Suppose I have the class
template<class T>
class Vector
{
public:
Vector() = default;
inline size_t size() const { return _vector.size(); }
private :
std::vector<T> _vector;
};
Is there any way to delegate functions (or operators) to _vector
, at compile time, without overhead ?
I can of course (and it's what I'm doing) forward everything by declaring every functions I need, and just call the appropriate function to the member, as I did with size()
.
This article propose exactly what I would need. For example using this :
template<class T>
class Vector
{
public:
Vector() = default;
private :
std::vector<T> _vector;
public:
using _vector {
size_t size() const;
void push_back(const T&);
}
};
The compiler would then generate the appropriate code. But I didn't find anything like this, is it possible ?
First way: You can inherit std::vector<T>
publicly to make such delegation possible:
template<class T>
class Vector : public std::vector<T>
...
Whether to inherit std::vector
or not is little debatable, but then it's your code.

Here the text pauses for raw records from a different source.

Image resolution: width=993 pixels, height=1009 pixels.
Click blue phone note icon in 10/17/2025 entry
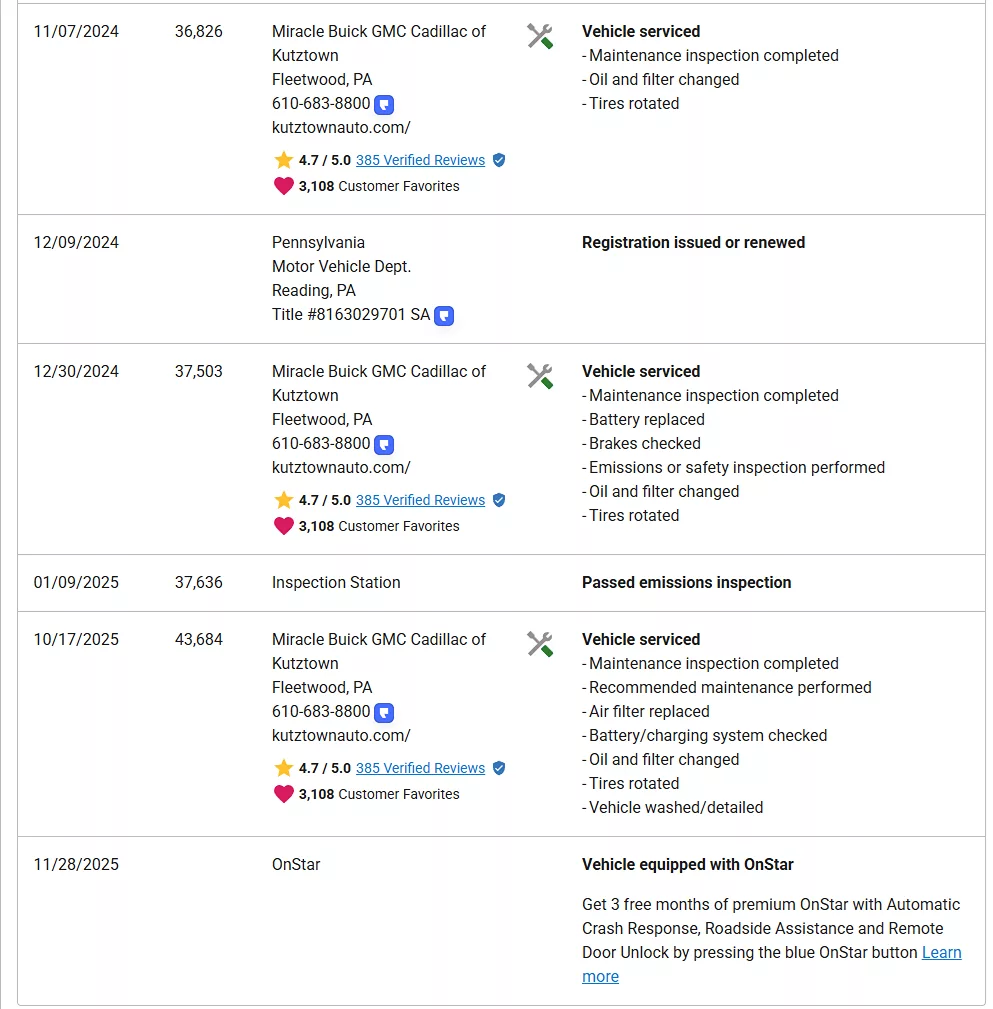pyautogui.click(x=384, y=712)
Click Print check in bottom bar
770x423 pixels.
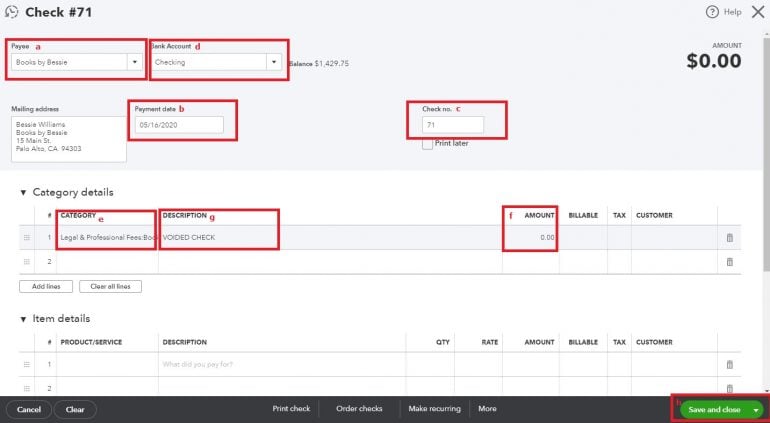(x=291, y=409)
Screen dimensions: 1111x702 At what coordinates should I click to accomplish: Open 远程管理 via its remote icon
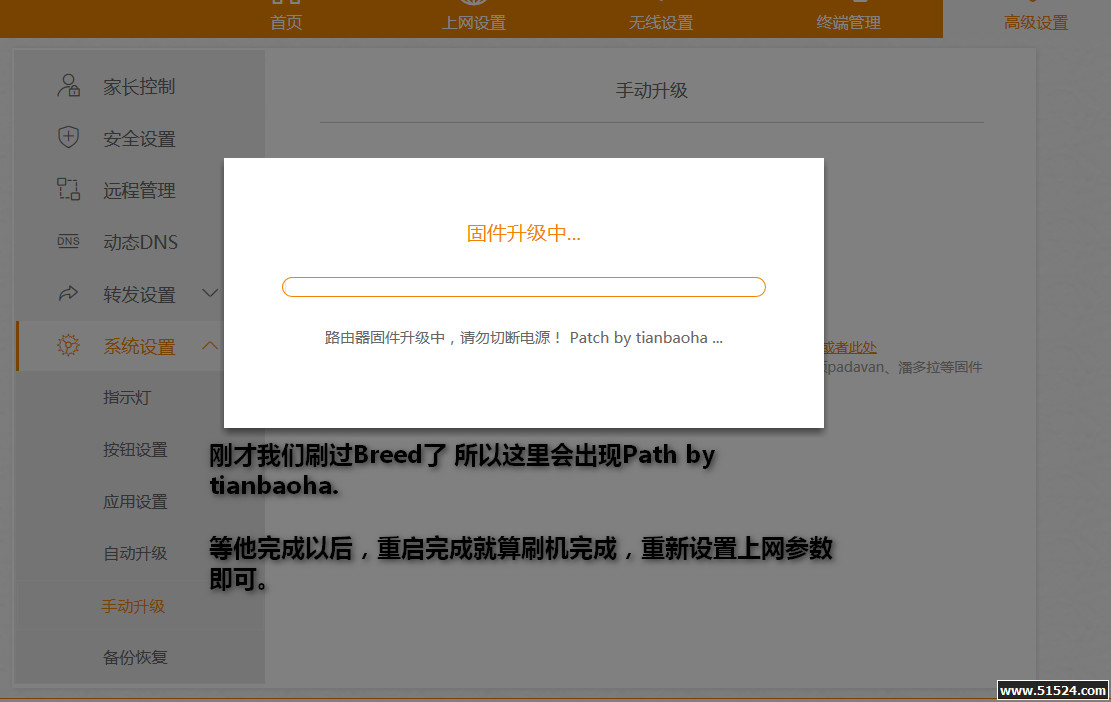pos(68,190)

Second way: If you are particular about the composition then make Vector<T>
objects behave as smart pointers:
template<typename T>
class Vector
{
std::vector<T> _vector;
public:
std::vector<T>* operator -> () { return &_vector; }
};
Vector<int> vi;
vi->size(); // instead of vi.size()
Third way: Overload operator ()
for syntactic sugar:
template<typename T>
class Vector
{
std::vector<T> _vector;
public:
std::vector<T>& operator ()() { return _vector; }
const std::vector<T>& operator ()() const { return _vector; }
};
Vector<int> vi;
vi().size(); // instead of vi.size()